While it might seem a counterintuitive move for a meeting on equality, according to Reuters, the goal is to create a "safe space" in which female, LGBT, disabled and black individuals can talk openly about topics like sexual harassment, racial discrimination and salary inequities.
"Members felt that it was important that those from different minority groups should be able to meet to discuss the unique hurdles they face together," a spokesperson for the UCU said in a statement, according to Reuters.
Able-bodied, straight, white men are rarely confronted with the topics the conference is designed to tackle, which is why a motion raised to allow all UCU members to take part in the summit was denied. The sentiment seems to be that, while inclusivity is a pretty thought, in reality straight white men could commandeer the conversation.
Straight white men unaffected by the UCU's decision are naturally peeved about the ban, one blogger at American Thinker goes so far as to compare those left out of this year's conference to "Jews under Hitler ... singled out and denied their humanity because of all the advantages they are supposed to have." Which, let's face it, straight white men do enjoy a lot of advantages. So that's a bridge or ten too far.

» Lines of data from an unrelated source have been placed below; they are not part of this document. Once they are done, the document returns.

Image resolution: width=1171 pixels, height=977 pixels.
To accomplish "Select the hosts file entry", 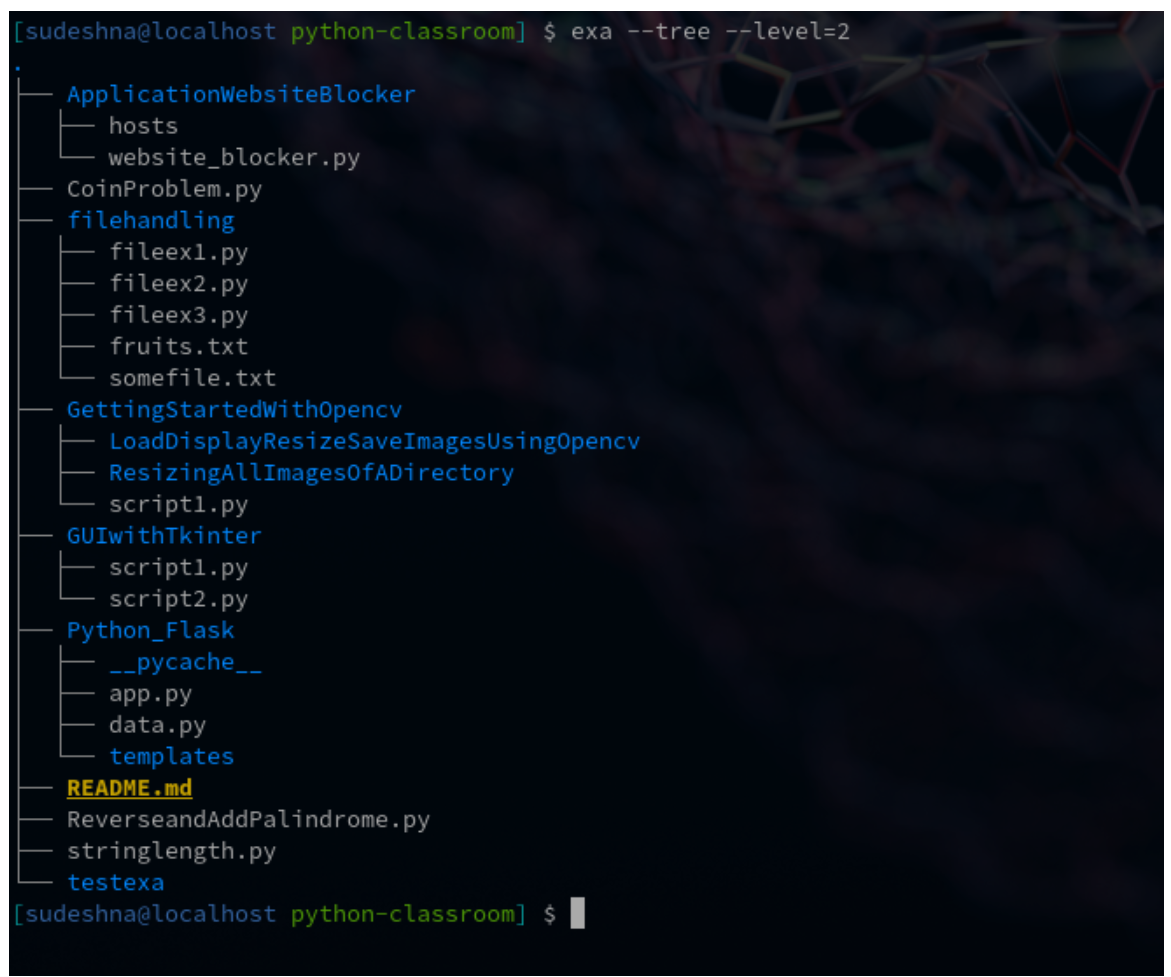I will (x=143, y=126).
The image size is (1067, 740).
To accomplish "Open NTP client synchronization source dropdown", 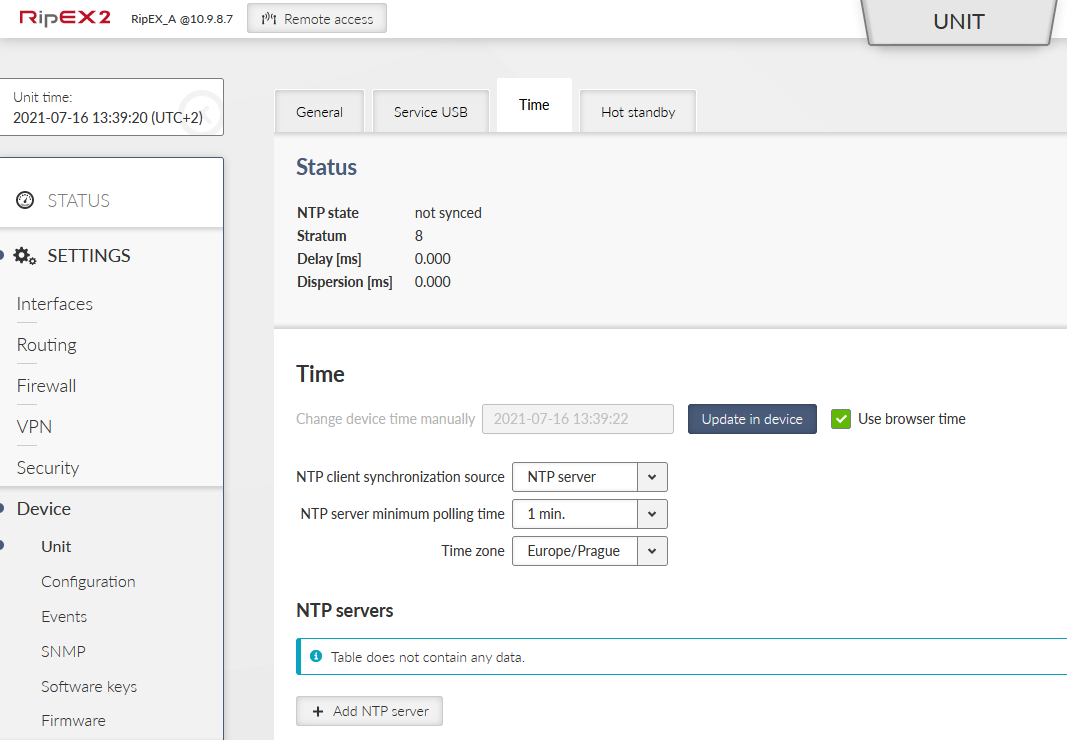I will tap(589, 477).
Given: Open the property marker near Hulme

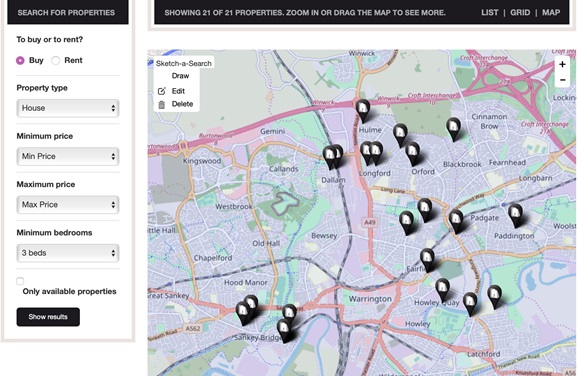Looking at the screenshot, I should coord(363,110).
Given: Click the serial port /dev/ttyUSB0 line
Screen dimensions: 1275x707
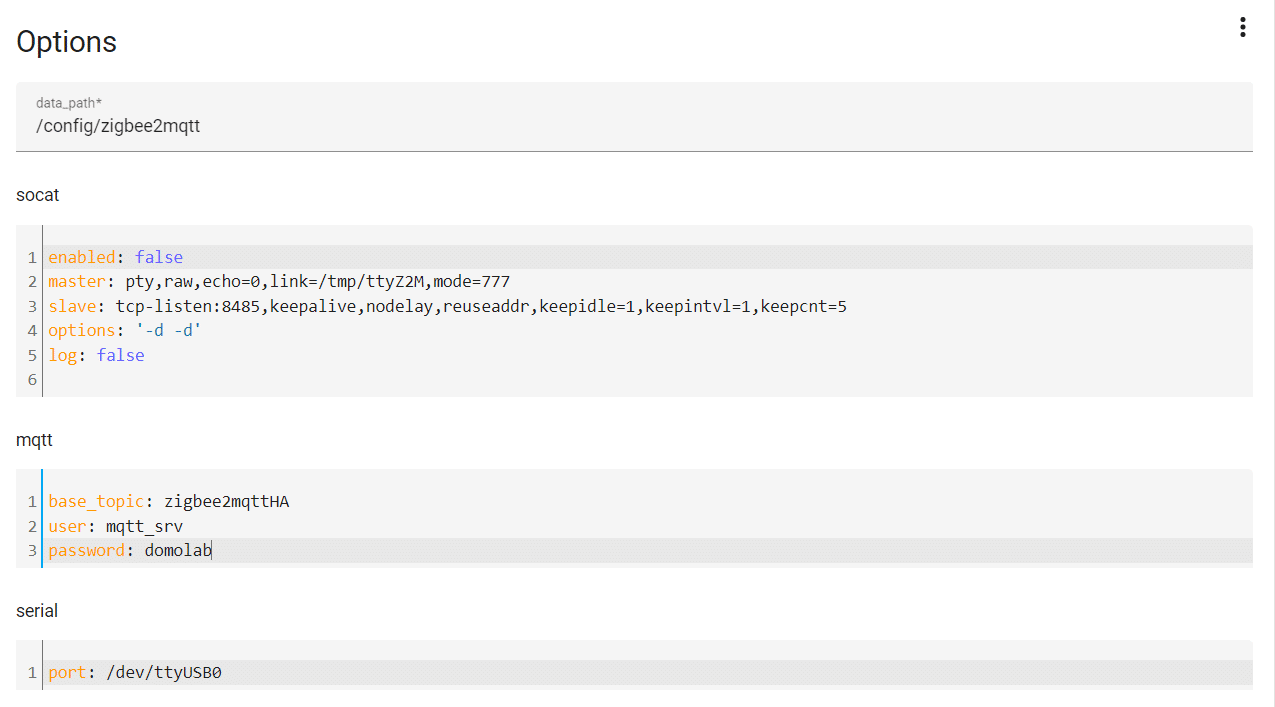Looking at the screenshot, I should (x=650, y=672).
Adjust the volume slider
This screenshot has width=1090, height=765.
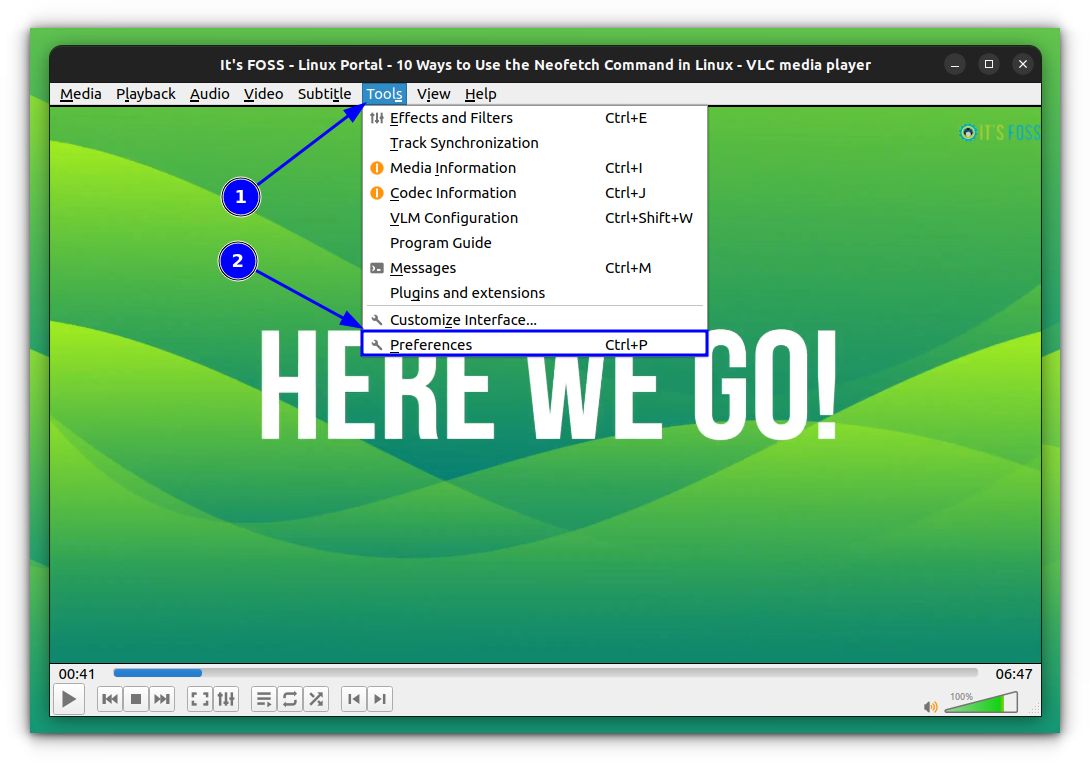point(980,702)
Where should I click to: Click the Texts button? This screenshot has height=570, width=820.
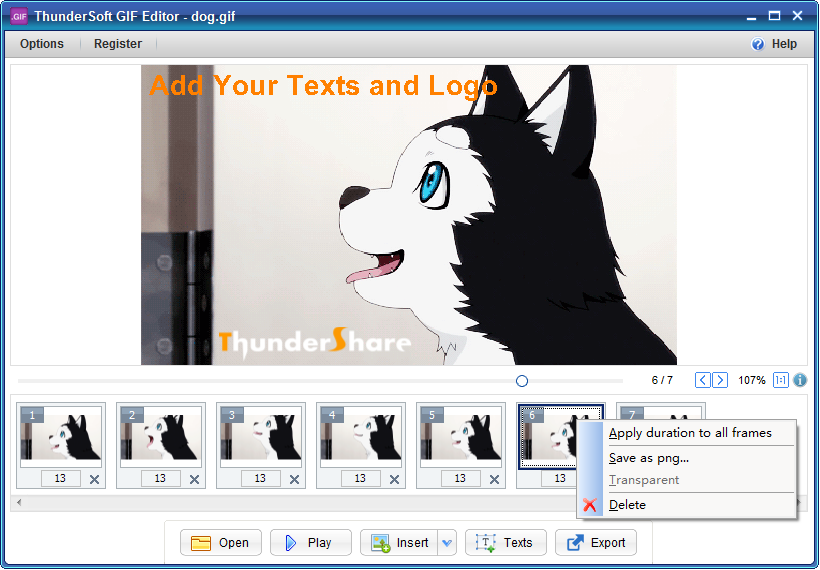tap(506, 543)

Commenters on LGBT site PinkNews also took issue with the UCU's ban, pointing out the inherent contradiction in the idea. "Yes, please. Let's teach a lesson about equality and inclusion by actually prohibiting a group from attending," wrote oregonduckbrad, who would appear to be a white male.
That point makes sense, but then there's also this one: Doesn't feel great being left out of something because of gender, orientation, skin color or physical ability, does it?